Но просвещение в нынешнем виде, конечно, печальную картину несёт. Может быть, потому, что многие так и не научились различать образование и просвещение. Давайте я покажу вам одно письмо…

Рукописи не горят

Александр Аркадьевич включает свой домашний компьютер, открывает почтовую программу, показывает ответ из московского издательства «Юрайт», выпускающего учебную литературу:

«Согласно тексту Приложения № 1 к договору п. 2.3 авторская позиция, отражённая в Курсе, не должна вызывать вопросы об идеологической, политической, религиозной предвзятости».

Отказались печатать наше пособие «Педагогическая антропология в зеркале философии», узрев там «религиозную предвзятость».  Простите, а как в таком случае мне отразить взгляды Константина Ушинского – без его православной позиции? Как рассказать о Василии Зеньковском, который свои взгляды изложил в книге с названием «Проблемы воспитания в свете христианской антропологии»? Вымарать слово «христианский»? Вот я автор. Не буду говорить, что много значу. Но если вам рукопись присылает академик Российской академии образования – а это высшее звание в педагогике, то как может редактор не пропускать работу, адресованную мной своим российским учащимся, только потому, что редактору не нравится христианство?

Вот сейчас я готовлю доклад и статью о педагогических взглядах Алексея Фёдоровича Лосева. Если он написал прекрасную работу о том, что очень важно с детства почувствовать молитву, исповедь и так далее, почему я не должен об этом рассказывать?

«Тобольск. Мы стоим на лестнице, которая ведёт от Абалакского монастыря и храма Знамения Божией Матери к Иртышу. Лестница была построена к приезду Патриарха Алексия Второго – обратный путь от монастыря к Тобольску он совершил по реке». Фото А.Г. Елфимова

– То поколение, которое успело вырасти в «образовании», а не в «просвещении», вы считаете потерянным?

– Нет, конечно. Хотя вижу, что чего-то в выросших детях упущено. У нас в Петербурге возле метро ходят парни с какими-то барабанами и на английском поют, ожидая, что им будут подавать за их пристукивания. 9 мая по электричке идут, поют что-то английское. Я не удержался, говорю: «Парни, вы хотя бы спели для ветеранов военную песню – вам бы больше подали. Забыли, какой сегодня праздник и кому поёте?» Почему им в голову это не пришло? Нет внутри того, без чего не будет народа, страны.

В завершение нашей встречи задаю профессору философии вопрос:

– Деревня и крестьянство сегодня не те.
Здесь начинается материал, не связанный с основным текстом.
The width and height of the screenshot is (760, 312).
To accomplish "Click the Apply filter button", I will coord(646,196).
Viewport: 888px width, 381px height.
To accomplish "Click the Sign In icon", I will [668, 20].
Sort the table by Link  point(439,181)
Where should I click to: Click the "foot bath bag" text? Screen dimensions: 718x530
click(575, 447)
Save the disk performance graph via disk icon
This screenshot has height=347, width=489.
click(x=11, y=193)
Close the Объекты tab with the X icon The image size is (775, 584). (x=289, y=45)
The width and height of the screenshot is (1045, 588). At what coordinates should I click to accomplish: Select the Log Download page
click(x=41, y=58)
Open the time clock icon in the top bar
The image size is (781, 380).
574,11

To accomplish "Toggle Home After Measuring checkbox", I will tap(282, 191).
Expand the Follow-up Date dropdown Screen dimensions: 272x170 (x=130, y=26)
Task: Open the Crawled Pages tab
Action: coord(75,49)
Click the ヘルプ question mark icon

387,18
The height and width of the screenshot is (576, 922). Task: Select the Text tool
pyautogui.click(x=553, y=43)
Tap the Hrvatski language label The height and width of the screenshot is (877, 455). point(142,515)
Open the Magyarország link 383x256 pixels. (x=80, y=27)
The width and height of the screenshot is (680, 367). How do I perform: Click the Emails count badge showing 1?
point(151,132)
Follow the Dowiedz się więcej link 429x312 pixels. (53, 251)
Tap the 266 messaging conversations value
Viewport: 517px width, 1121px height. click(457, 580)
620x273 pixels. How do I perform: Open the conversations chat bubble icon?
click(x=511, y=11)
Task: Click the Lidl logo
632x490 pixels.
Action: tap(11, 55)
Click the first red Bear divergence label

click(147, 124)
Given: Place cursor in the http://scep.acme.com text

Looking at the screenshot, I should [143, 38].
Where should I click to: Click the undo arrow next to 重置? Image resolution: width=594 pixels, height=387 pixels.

Как вы думаете, откуда появятся у нас новые Распутины и Шукшины? Да и появятся ли?

– Трудный вопрос, который нельзя себе не задавать. Народ у нас становится населением, массой. Расслоение общества жуткое, и не на сословия, а на сверхбогатых и бедных. Но нельзя не замечать тенденции оздоровления нашей жизни. Нам в пессимизм впадать не стоит. У наших людей есть и крепость духа, и здоровое тело. Есть православие, есть, слава Богу, молодёжь, которая и учится, и трудится увлечённо. И лица у них светлые.